Task statement - Using the records below, copy every line that holds the string "computer".

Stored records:
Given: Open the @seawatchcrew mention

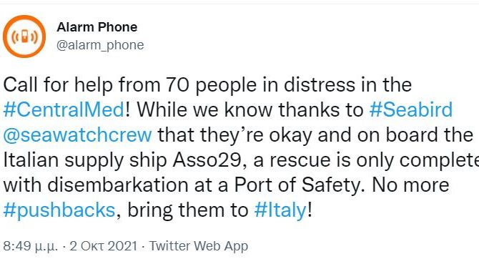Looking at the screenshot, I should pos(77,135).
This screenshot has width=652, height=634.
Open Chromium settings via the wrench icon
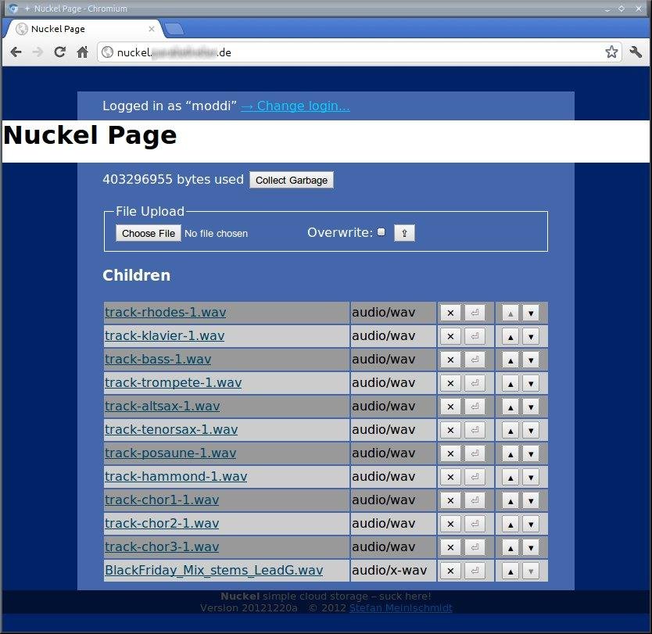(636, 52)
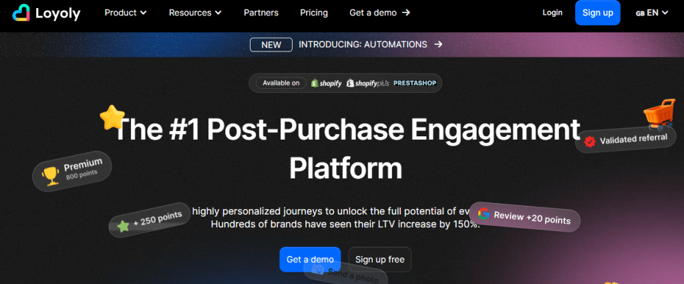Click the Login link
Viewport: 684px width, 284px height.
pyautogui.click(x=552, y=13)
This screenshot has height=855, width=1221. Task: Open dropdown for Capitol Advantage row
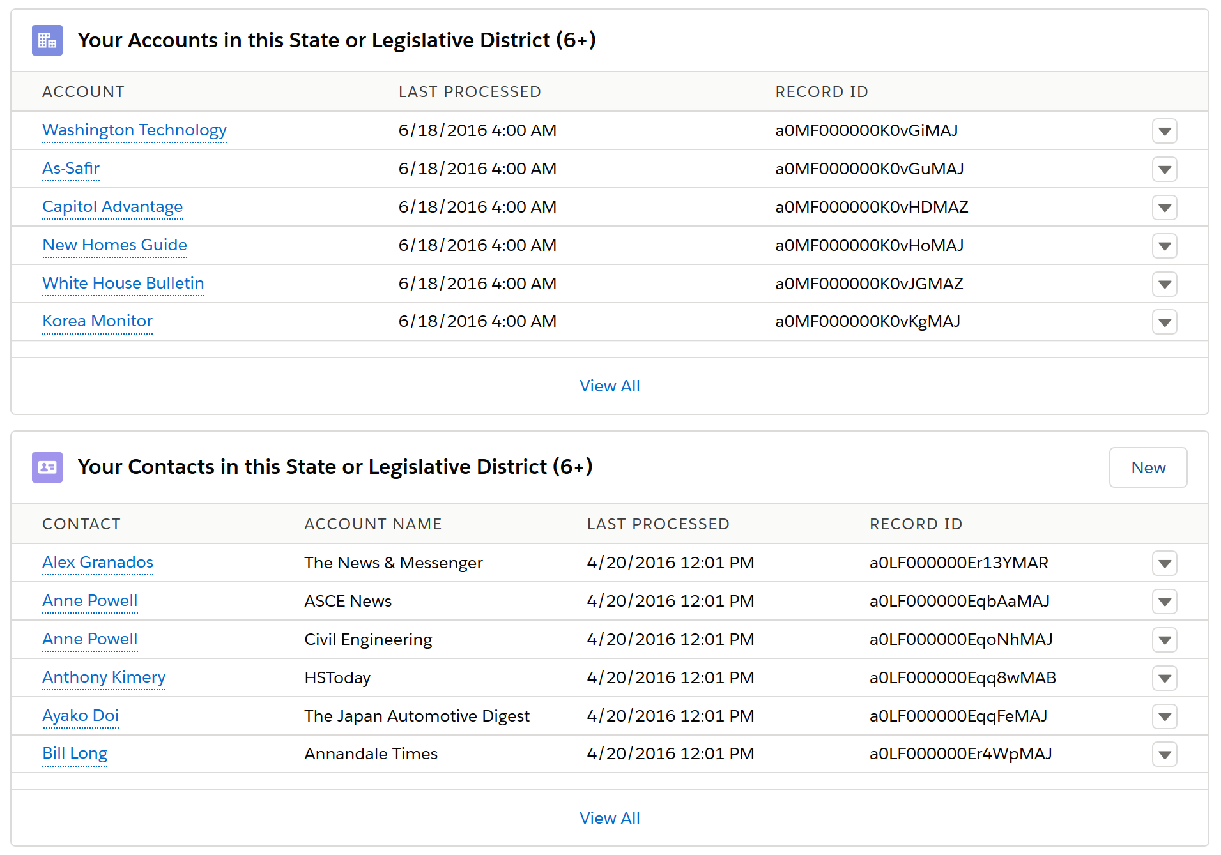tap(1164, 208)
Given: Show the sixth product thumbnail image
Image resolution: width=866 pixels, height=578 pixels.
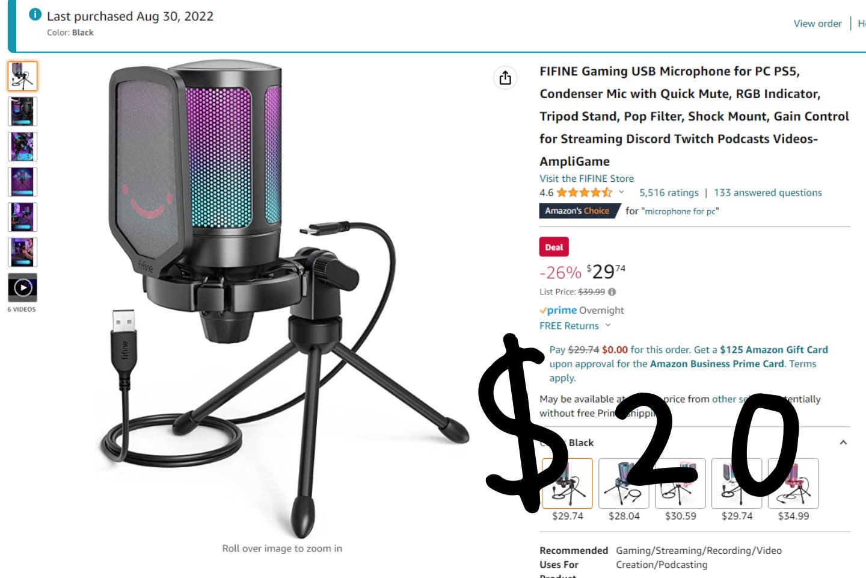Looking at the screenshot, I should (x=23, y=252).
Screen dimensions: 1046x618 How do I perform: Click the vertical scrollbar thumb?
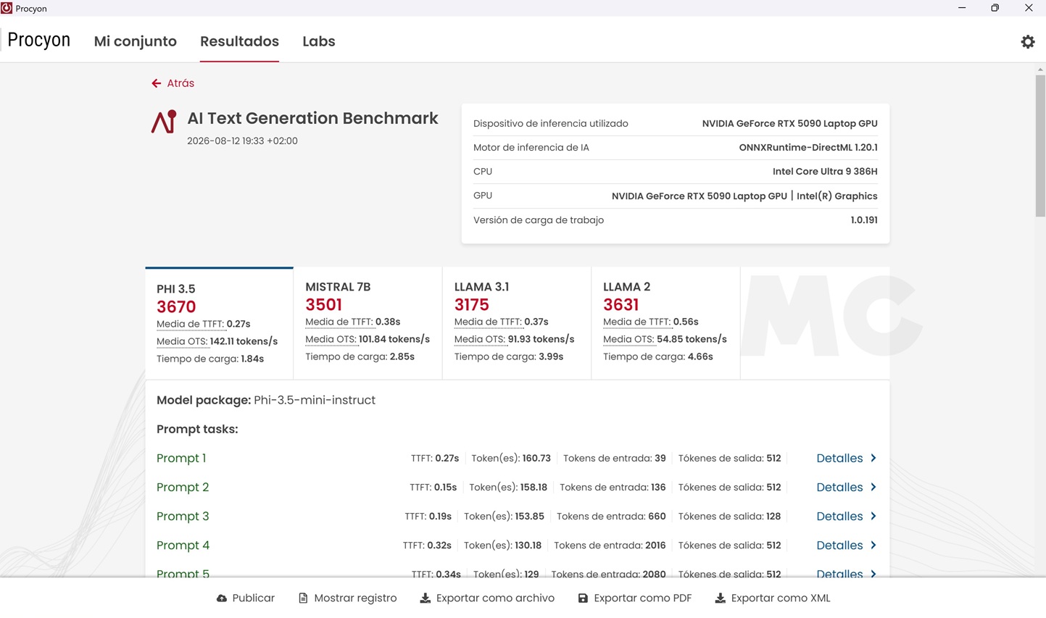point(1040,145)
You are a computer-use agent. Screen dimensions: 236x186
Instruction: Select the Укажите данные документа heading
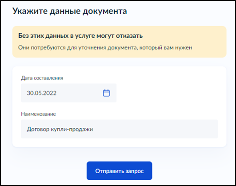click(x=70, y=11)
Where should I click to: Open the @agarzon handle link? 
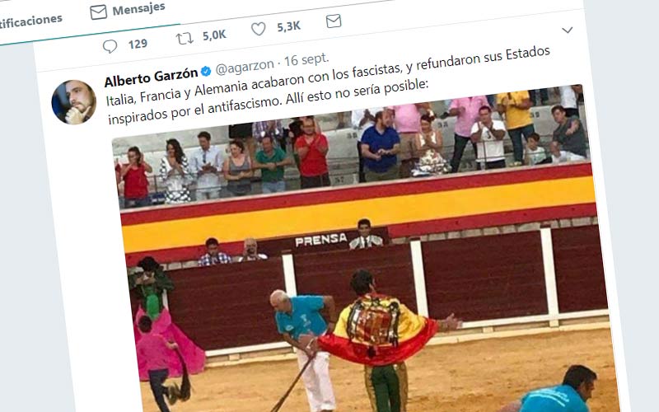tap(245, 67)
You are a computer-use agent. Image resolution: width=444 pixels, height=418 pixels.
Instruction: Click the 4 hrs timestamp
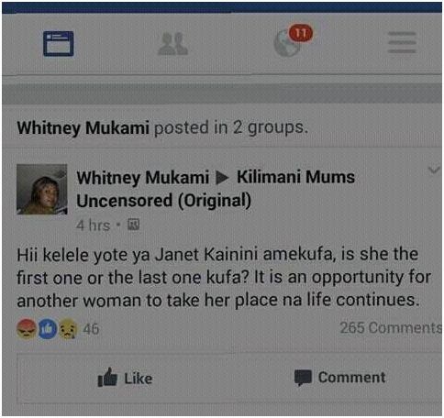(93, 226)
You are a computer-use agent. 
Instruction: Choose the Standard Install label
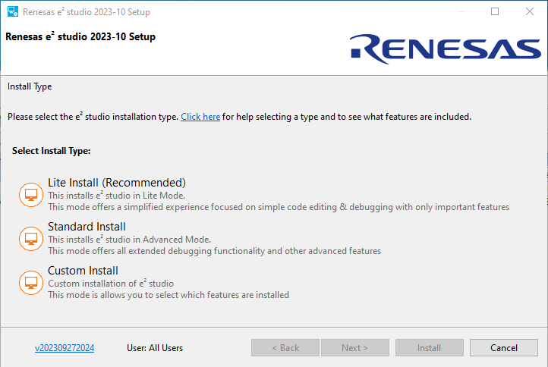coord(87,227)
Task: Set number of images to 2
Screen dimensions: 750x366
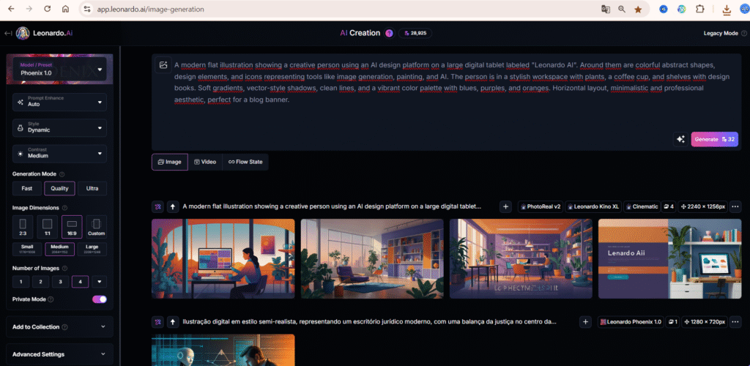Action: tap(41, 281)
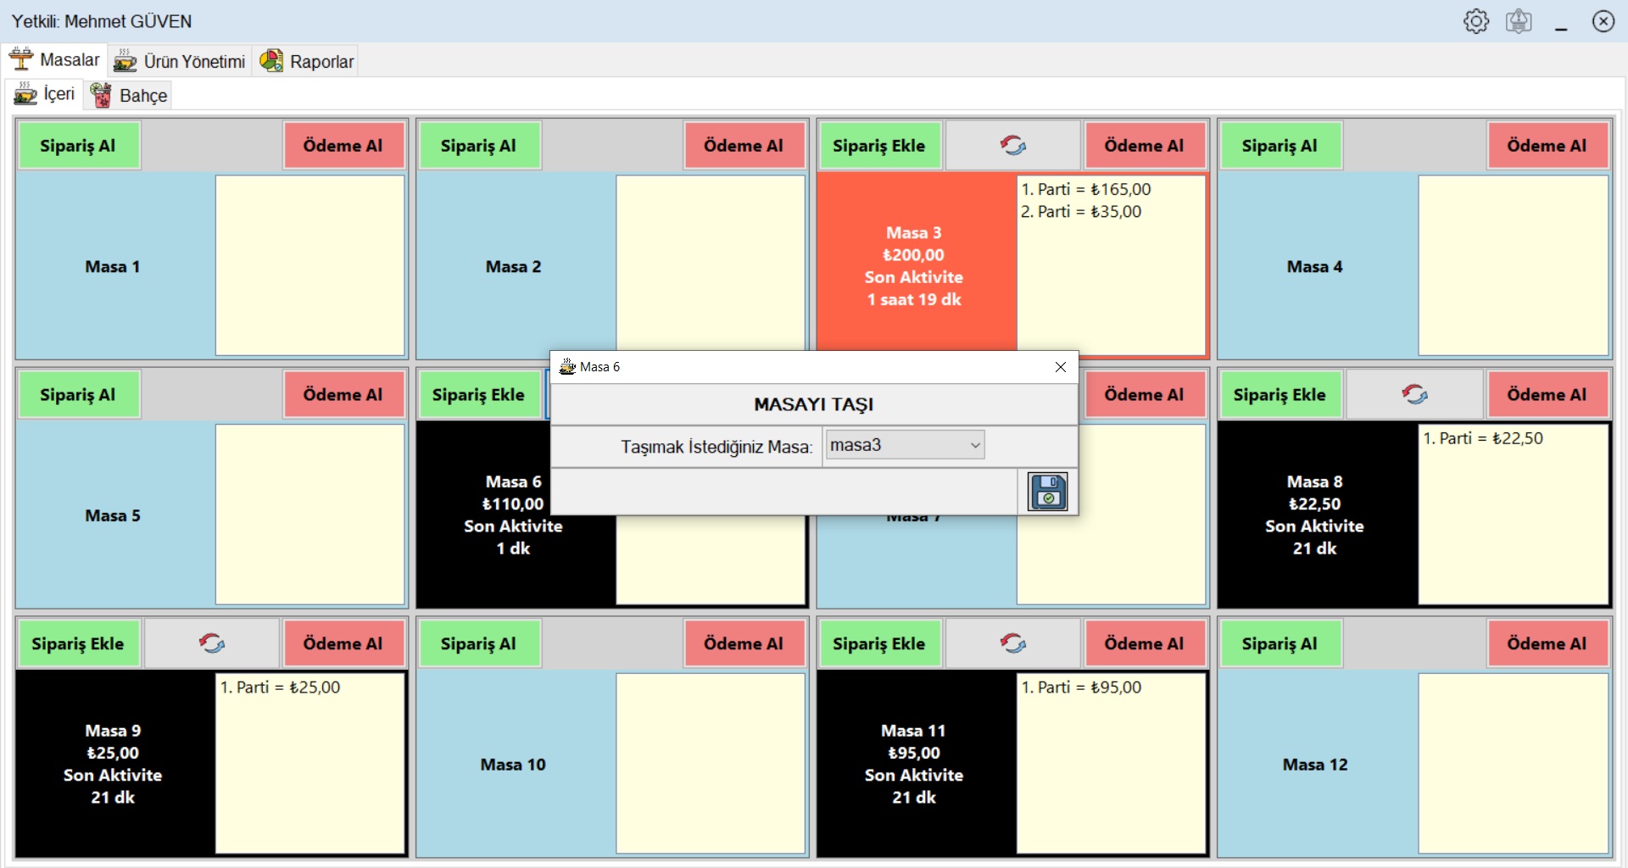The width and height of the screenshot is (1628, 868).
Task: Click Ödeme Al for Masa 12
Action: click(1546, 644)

Result for this task -
You are a computer-use agent. Screen dimensions: 236x186
You are a computer-use agent. Image resolution: width=444 pixels, height=418 pixels.
You are a computer-use agent. 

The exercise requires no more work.